The strictest forms of Jain diet is practiced by the monastic ascetics; it may additionally exclude potatoes and other root vegetables.[1] This food is called sattvic, which means that it is based on the qualities of goodness, lightness and happiness. On the other hand, onions, eggplant and garlic are considered "tamasic" as they are believed to have a quality of darkness, lethargy and a putrid smell.

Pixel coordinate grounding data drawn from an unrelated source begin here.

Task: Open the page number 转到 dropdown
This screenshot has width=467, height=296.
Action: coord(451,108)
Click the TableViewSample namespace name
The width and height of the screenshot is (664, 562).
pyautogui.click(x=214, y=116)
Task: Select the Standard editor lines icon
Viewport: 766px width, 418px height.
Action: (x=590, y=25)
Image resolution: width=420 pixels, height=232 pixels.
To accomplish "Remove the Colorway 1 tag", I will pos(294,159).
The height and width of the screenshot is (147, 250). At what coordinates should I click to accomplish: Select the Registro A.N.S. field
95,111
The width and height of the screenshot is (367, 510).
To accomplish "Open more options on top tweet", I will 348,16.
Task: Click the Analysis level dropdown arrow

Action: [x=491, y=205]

Jain objections to the eating of meat, fish and eggs are based on the principle of nonviolence (ahimsa, figuratively "non-injuring"). Every act by which a person directly or indirectly supports killing or injury is seen as act of violence (himsa), which creates harmful reaction karma. The aim of ahimsa is to prevent the accumulation of such karma.[2] The extent to which this intention is put into effect varies greatly among Hindus, Buddhists and Jains. Jains believe nonviolence is the most essential religious duty for everyone (ahinsā paramo dharmaḥ, a statement often inscribed on Jain temples).[3] It is an indispensable condition for liberation from the cycle of reincarnation,[4] which is the ultimate goal of all Jain activities. Jains share this goal with Hindus and Buddhists, but their approach is particularly rigorous and comprehensive. Their scrupulous and thorough way of applying nonviolence to everyday activities, and especially to food, shapes their entire lives and is the most significant hallmark of Jain identity.[5] A side effect of this strict discipline is the exercise of asceticism, which is strongly encouraged in Jainism for lay people as well as for monks and nuns.[6]

Practice[edit]

  • For Jains, lacto-vegetarianism is mandatory. Food that contains even small particles of the bodies of dead animals or eggs is unacceptable.[7] Some Jain scholars and activists support veganism, as the production of dairy products is perceived to involve violence against cows.
  • Jains go out of their way so as not to hurt even small insects and other tiny animals,[8] because they believe that harm caused by carelessness is as reprehensible as harm caused by deliberate action.[9] Hence they take great pains to make sure that no minuscule animals are injured by the preparation of their meals and in the process of eating and drinking.[10]
  • Traditionally Jains have been prohibited from drinking unfiltered water. In the past, when stepwells were used for the water source, the cloth used for filtering was reversed, and some filtered water poured over it to return the organisms to the original body of water. This practice of jivani or bilchavani is no longer possible because of the use of pipes for water supply. Modern Jains may also filter tap water in the traditional fashion and a few continue to follow the filtering process even with commercial mineral or bottled drinking water.
  • Jains make considerable efforts not to injure plants in everyday life as far as possible. Jains only accept such violence inasmuch as it is indispensable for human survival, and there are special instructions for preventing unnecessary violence against plants.[11] Strict Jains don’t eat root vegetables such as potatoes, onions, roots and tubers, because such root vegetables are considered ananthkay. Ananthkay means one body, but containing countless lives. A regular vegetable such as cabbage has number of leaves and lives as could be counted by a layman. However, a root vegetable such as potato, though from the looks of it is one article, is said to contain multiple lives ('ekindriya') in it. Also, tiny life forms are injured when the plant is pulled up and because the bulb is seen as a living being, as it is able to sprout.[12] Also, consumption of most root vegetables involves uprooting and killing the entire plant. Whereas consumption of most terrestrial vegetables doesn't kill the plant (it lives on after plucking the vegetables or it was seasonally supposed to wither away anyway).
  • Mushrooms, Fungus and Yeasts are forbidden because they are parasites, grow in non-hygienic environments and may harbour other life forms. Alfalfa is the only known plantae that contains vitamin D2 source they can use or make vitamin D2 supplements from.
  • Honey is forbidden, as its collection would amount to violence against the bees.[13]
  • Food items that have started to decay are prohibited.
  • Traditionally cooking or eating at night was discouraged because insects are attracted to the lamps or fire at night. Strict Jains take the anastamita or anthai vow of not eating after sunset.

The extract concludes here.